Yoshie Furuhashi furuhashi.1 at osu.edu
Sun Jan 7 12:31:29 PST 2001



> > the grand prize in the class struggle.
>a movement of cultural activity from here to there, rather than a
>creation _ex_nihilo_.

***** PEGGY MCMARTIN BUCKEY, B. 1926

The Devil in The Nursery

Her surreal trial for Satanic abuse revealed America's anxieties about leaving its children with strangers.

By MARGARET TALBOT

When you once believed something that now strikes you as absurd, even unhinged, it can be almost impossible to summon that feeling of credulity again. Maybe that is why it is easier for most of us to forget, rather than to try and explain, the Satanic-abuse scare that gripped this country in the early 80's -- the myth that Devil-worshipers had set up shop in our day-care centers, where their clever adepts were raping and sodomizing children, practicing ritual sacrifice, shedding their clothes, drinking blood and eating feces, all unnoticed by parents, neighbors and the authorities.

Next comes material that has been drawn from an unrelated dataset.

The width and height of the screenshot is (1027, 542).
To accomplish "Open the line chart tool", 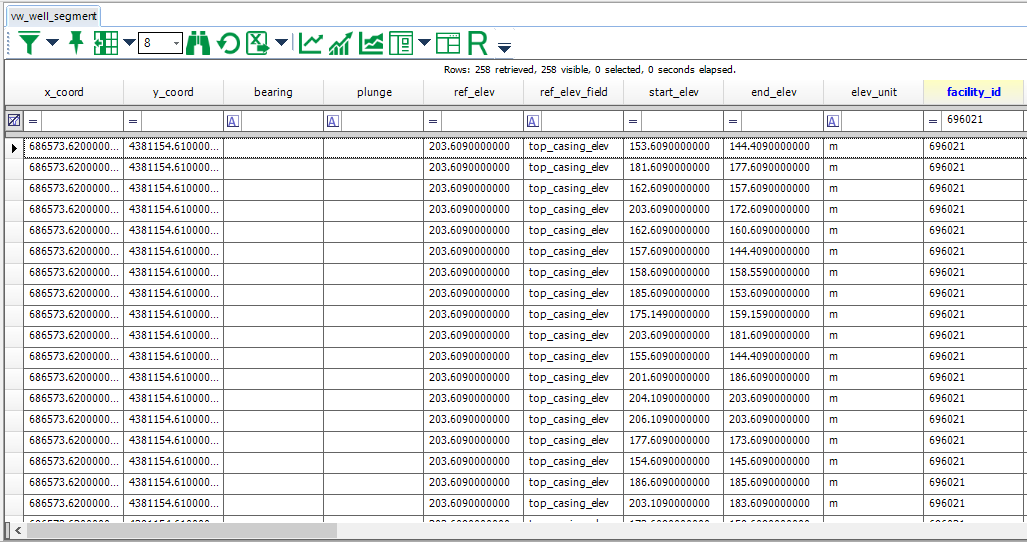I will click(x=311, y=43).
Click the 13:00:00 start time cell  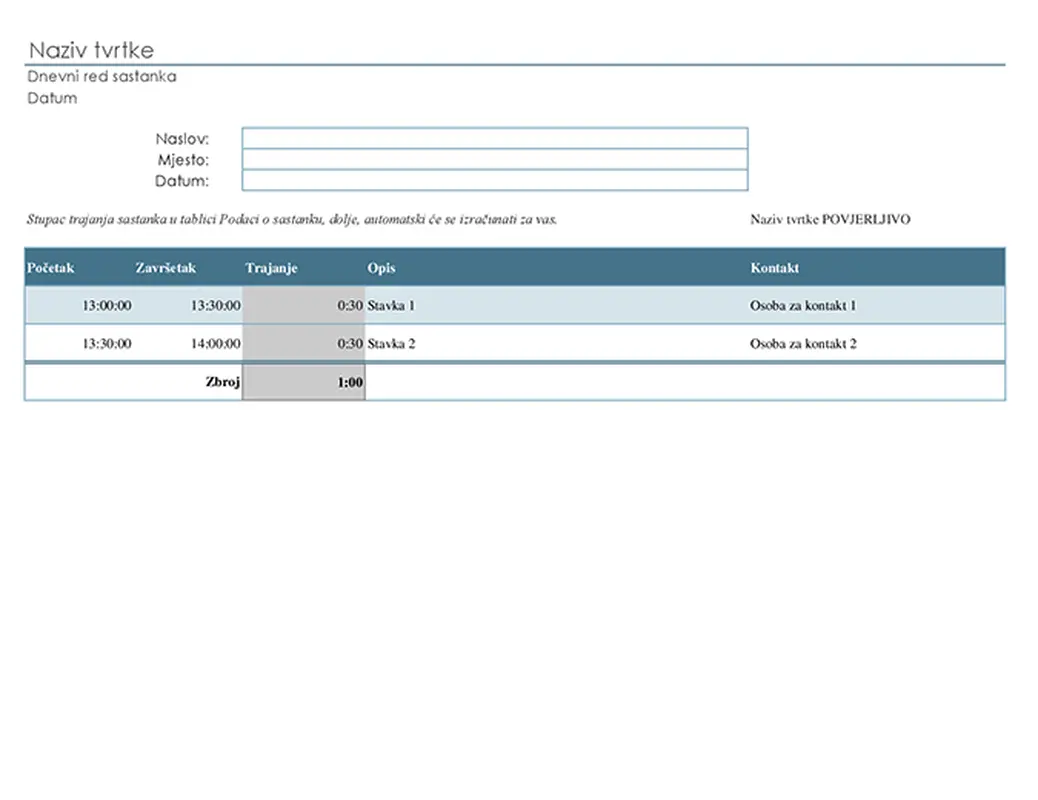(x=106, y=306)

Of course, if you were one of the dozens of people prosecuted in these cases, one of those who spent years in jails and prisons on wildly implausible charges, one of those separated from your own children, forgetting would not be an option. You would spend the rest of your life wondering what hit you, what cleaved your life into the before and the after, the daylight and the nightmare. And this would be your constant preoccupation even if you were eventually exonerated -- perhaps especially then. For if most people no longer believed in your diabolical guilt, why had they once believed in it, and so fervently?

Peggy McMartin Buckey, who died on Dec. 15, at 74, was surely still wondering. She was the paradigmatic victim of ritual-child-abuse hysteria: a middle-aged woman who worked in a day-care center run by her family and who had, until the day she was indicted, led an uneventful and unobtrusive life.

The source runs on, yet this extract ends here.